> [WHAT IS BEING ASKED]:
Look below for the line containing "Given: Open the 크기 size marks card"; from there, print each line exactly up to and including the line containing "Task: Click the envelope icon on 未读 tab", and stop.

────

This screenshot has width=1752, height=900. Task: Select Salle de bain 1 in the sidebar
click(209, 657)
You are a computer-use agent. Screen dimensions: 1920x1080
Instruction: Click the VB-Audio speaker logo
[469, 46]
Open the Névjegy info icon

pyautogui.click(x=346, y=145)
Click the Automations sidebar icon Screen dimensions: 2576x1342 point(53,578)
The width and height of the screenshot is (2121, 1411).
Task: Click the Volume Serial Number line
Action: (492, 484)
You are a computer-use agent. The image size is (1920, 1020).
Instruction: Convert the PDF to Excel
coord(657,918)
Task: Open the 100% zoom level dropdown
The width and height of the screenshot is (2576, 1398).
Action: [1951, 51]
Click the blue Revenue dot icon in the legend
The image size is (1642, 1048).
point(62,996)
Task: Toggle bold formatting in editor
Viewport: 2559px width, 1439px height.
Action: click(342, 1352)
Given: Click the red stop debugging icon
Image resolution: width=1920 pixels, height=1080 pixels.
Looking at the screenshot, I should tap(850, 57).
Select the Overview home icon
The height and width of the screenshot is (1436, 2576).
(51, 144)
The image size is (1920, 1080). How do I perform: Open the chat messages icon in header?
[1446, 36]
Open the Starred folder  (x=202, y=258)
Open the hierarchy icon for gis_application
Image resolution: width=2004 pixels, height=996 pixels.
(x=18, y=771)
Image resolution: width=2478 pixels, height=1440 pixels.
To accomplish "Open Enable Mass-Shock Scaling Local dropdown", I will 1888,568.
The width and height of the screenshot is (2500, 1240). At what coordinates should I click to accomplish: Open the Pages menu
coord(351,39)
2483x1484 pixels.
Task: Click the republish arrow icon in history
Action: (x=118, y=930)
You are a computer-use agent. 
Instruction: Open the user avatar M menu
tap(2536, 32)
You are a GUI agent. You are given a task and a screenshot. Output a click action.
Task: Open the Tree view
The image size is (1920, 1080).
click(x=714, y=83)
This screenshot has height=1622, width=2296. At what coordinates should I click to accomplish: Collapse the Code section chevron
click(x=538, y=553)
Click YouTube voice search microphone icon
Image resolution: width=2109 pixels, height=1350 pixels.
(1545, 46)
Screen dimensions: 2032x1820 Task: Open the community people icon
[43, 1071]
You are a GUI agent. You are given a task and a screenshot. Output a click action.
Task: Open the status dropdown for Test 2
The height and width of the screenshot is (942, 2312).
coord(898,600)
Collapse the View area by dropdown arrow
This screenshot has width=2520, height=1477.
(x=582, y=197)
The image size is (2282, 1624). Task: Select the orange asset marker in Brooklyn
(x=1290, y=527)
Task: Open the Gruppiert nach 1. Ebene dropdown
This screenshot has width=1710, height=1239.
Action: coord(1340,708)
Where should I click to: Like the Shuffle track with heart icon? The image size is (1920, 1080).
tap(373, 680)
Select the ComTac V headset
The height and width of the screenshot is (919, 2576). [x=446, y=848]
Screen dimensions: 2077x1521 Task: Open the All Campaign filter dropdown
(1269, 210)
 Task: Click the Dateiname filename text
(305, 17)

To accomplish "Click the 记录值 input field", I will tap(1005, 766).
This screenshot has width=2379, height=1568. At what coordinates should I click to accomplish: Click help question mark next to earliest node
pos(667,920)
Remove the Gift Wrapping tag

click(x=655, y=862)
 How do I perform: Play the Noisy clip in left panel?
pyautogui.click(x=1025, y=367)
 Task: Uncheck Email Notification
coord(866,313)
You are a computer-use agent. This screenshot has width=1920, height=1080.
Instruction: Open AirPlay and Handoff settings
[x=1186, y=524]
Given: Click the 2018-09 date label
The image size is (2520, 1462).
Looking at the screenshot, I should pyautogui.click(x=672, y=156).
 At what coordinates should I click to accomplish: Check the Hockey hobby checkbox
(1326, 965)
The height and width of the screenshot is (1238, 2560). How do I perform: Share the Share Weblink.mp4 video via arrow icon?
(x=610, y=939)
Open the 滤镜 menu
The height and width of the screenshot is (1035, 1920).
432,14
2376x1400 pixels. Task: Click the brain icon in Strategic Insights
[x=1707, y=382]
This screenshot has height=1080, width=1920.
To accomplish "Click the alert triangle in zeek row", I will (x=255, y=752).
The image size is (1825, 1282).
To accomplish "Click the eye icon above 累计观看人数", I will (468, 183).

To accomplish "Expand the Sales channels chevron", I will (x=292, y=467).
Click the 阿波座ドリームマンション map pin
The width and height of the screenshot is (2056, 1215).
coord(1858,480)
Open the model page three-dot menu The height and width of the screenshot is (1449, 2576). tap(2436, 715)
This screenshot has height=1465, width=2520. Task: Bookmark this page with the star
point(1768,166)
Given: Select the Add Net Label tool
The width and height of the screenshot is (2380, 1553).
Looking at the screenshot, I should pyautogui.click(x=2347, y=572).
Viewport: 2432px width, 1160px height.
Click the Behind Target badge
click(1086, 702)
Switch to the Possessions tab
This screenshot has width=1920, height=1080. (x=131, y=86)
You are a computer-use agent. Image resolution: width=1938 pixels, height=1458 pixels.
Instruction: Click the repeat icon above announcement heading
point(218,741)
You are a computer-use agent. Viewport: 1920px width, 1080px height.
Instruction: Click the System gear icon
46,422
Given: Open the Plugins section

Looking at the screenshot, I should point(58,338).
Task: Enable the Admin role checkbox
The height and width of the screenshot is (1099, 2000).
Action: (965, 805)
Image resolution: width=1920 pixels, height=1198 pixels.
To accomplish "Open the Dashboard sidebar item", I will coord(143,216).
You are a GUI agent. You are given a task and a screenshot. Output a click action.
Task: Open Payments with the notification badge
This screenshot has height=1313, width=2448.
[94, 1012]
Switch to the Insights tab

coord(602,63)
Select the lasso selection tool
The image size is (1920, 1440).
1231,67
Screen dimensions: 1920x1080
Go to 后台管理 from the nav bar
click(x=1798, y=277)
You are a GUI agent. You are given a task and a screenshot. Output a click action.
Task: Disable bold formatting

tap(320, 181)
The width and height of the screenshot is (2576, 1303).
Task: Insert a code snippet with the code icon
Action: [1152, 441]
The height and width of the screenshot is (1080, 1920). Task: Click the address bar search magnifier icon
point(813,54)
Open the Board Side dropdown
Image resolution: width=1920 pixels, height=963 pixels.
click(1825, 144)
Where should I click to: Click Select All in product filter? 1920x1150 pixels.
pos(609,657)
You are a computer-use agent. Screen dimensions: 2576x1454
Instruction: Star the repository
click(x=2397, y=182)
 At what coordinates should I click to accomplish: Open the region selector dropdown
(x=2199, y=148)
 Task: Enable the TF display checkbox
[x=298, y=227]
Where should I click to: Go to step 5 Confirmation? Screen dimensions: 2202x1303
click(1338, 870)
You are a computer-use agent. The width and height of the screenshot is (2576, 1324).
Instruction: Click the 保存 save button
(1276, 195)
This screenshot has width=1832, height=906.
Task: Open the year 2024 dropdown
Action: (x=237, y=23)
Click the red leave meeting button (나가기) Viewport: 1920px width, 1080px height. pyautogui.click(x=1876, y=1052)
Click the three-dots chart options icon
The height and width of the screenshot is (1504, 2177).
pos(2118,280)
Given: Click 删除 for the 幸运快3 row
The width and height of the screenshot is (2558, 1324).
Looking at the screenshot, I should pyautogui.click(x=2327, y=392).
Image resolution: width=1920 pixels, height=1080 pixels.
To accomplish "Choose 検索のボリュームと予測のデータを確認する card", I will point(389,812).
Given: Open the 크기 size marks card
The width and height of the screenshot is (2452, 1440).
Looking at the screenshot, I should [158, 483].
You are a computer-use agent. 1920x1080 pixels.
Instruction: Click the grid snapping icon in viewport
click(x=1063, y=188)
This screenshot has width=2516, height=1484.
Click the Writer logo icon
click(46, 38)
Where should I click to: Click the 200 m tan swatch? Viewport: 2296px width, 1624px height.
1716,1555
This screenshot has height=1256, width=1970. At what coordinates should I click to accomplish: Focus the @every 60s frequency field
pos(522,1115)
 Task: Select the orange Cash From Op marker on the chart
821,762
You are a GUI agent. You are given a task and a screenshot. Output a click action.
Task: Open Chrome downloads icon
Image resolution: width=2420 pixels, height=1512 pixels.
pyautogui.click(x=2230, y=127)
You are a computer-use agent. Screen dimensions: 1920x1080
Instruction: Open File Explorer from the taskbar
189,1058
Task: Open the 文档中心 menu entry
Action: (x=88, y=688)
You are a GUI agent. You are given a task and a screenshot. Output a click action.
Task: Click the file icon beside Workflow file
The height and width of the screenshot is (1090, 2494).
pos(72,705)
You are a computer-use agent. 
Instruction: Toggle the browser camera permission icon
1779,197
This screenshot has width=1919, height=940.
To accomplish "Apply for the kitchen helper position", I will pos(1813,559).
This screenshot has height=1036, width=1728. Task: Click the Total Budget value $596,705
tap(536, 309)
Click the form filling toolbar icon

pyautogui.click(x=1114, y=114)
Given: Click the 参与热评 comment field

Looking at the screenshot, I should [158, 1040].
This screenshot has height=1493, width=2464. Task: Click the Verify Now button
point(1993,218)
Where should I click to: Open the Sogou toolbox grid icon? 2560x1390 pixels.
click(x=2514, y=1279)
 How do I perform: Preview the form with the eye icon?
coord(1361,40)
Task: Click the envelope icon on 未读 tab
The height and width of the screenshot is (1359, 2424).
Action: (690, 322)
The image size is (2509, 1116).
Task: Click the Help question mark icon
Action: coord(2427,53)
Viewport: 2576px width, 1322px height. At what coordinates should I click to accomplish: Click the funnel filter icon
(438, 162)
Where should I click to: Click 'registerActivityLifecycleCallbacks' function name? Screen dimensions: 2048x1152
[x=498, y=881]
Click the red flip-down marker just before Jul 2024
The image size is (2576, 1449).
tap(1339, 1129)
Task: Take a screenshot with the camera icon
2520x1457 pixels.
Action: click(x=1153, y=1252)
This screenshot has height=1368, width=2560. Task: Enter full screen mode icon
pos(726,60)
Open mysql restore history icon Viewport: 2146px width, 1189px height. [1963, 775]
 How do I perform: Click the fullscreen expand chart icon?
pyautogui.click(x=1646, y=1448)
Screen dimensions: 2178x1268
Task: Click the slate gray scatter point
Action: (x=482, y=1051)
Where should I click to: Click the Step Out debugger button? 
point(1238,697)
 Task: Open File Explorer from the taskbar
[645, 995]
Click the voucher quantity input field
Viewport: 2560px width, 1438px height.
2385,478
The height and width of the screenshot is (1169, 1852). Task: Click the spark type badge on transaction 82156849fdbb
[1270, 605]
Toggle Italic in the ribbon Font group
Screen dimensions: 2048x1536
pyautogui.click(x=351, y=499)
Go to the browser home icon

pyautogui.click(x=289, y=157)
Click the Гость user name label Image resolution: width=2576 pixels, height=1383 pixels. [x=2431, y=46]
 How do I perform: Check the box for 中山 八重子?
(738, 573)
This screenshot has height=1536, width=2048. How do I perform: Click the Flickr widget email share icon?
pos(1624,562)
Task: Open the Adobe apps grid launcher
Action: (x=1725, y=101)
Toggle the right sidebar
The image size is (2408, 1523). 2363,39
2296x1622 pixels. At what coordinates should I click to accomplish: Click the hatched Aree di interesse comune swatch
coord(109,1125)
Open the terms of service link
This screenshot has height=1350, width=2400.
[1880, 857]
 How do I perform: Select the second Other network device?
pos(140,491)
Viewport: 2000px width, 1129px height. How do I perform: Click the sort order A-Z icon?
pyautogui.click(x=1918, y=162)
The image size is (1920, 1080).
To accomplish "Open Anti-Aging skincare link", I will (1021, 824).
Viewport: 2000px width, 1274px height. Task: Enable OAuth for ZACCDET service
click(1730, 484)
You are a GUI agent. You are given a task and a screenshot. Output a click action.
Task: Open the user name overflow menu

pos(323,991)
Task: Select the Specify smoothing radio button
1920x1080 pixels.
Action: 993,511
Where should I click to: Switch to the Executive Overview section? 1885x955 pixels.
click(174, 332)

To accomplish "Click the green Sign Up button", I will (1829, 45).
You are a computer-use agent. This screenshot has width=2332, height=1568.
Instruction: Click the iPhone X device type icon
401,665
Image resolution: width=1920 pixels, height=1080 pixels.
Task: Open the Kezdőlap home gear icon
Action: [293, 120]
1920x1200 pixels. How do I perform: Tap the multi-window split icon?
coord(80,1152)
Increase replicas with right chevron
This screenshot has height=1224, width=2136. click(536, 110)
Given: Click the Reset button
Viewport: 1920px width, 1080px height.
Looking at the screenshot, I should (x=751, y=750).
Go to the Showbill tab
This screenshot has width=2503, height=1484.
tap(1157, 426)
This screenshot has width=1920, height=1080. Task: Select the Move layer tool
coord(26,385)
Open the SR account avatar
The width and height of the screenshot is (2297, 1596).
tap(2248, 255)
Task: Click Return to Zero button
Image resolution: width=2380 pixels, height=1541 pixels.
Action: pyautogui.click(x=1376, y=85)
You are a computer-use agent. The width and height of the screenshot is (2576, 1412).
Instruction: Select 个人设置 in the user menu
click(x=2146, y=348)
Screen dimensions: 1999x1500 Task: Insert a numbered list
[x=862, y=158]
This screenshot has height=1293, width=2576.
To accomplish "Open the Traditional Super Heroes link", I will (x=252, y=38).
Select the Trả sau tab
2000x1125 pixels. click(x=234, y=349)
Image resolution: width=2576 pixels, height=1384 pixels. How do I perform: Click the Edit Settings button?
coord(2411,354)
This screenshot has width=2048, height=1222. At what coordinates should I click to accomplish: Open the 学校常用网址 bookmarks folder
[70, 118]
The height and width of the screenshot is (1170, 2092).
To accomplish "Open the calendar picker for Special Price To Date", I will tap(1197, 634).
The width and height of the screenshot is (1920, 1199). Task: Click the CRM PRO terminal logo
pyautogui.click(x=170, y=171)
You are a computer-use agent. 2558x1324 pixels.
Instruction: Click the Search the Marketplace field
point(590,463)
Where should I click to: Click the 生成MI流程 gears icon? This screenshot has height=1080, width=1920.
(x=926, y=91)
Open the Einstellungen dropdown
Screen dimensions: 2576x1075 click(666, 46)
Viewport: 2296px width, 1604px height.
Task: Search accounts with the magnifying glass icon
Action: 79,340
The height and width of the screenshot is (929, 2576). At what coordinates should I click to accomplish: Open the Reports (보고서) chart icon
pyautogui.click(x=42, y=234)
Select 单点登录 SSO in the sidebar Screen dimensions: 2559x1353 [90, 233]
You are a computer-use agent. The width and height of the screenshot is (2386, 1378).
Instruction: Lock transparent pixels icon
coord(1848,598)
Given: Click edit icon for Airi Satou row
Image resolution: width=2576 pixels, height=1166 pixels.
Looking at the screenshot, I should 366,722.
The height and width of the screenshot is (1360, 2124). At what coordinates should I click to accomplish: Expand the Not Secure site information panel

────

> [OUTPUT FOR THIS TASK]:
Given: Open the 크기 size marks card
The width and height of the screenshot is (2452, 1440).
Looking at the screenshot, I should [158, 483].
You are a computer-use agent. 1920x1080 pixels.
Instruction: Click the grid snapping icon in viewport
click(x=1063, y=188)
This screenshot has width=2516, height=1484.
Click the Writer logo icon
click(46, 38)
Where should I click to: Click the 200 m tan swatch? Viewport: 2296px width, 1624px height.
1716,1555
This screenshot has height=1256, width=1970. At what coordinates should I click to accomplish: Focus the @every 60s frequency field
pos(522,1115)
 Task: Select the orange Cash From Op marker on the chart
821,762
You are a GUI agent. You are given a task and a screenshot. Output a click action.
Task: Open Chrome downloads icon
Image resolution: width=2420 pixels, height=1512 pixels.
pyautogui.click(x=2230, y=127)
You are a computer-use agent. Screen dimensions: 1920x1080
Instruction: Open File Explorer from the taskbar
189,1058
Task: Open the 文档中心 menu entry
Action: (x=88, y=688)
You are a GUI agent. You are given a task and a screenshot. Output a click action.
Task: Click the file icon beside Workflow file
The height and width of the screenshot is (1090, 2494).
pos(72,705)
You are a computer-use agent. 
Instruction: Toggle the browser camera permission icon
1779,197
This screenshot has width=1919, height=940.
To accomplish "Apply for the kitchen helper position", I will pos(1813,559).
This screenshot has height=1036, width=1728. Task: Click the Total Budget value $596,705
tap(536, 309)
Click the form filling toolbar icon

pyautogui.click(x=1114, y=114)
Given: Click the 参与热评 comment field

Looking at the screenshot, I should [158, 1040].
This screenshot has height=1493, width=2464. Task: Click the Verify Now button
point(1993,218)
Where should I click to: Open the Sogou toolbox grid icon? 2560x1390 pixels.
click(x=2514, y=1279)
 How do I perform: Preview the form with the eye icon?
coord(1361,40)
Task: Click the envelope icon on 未读 tab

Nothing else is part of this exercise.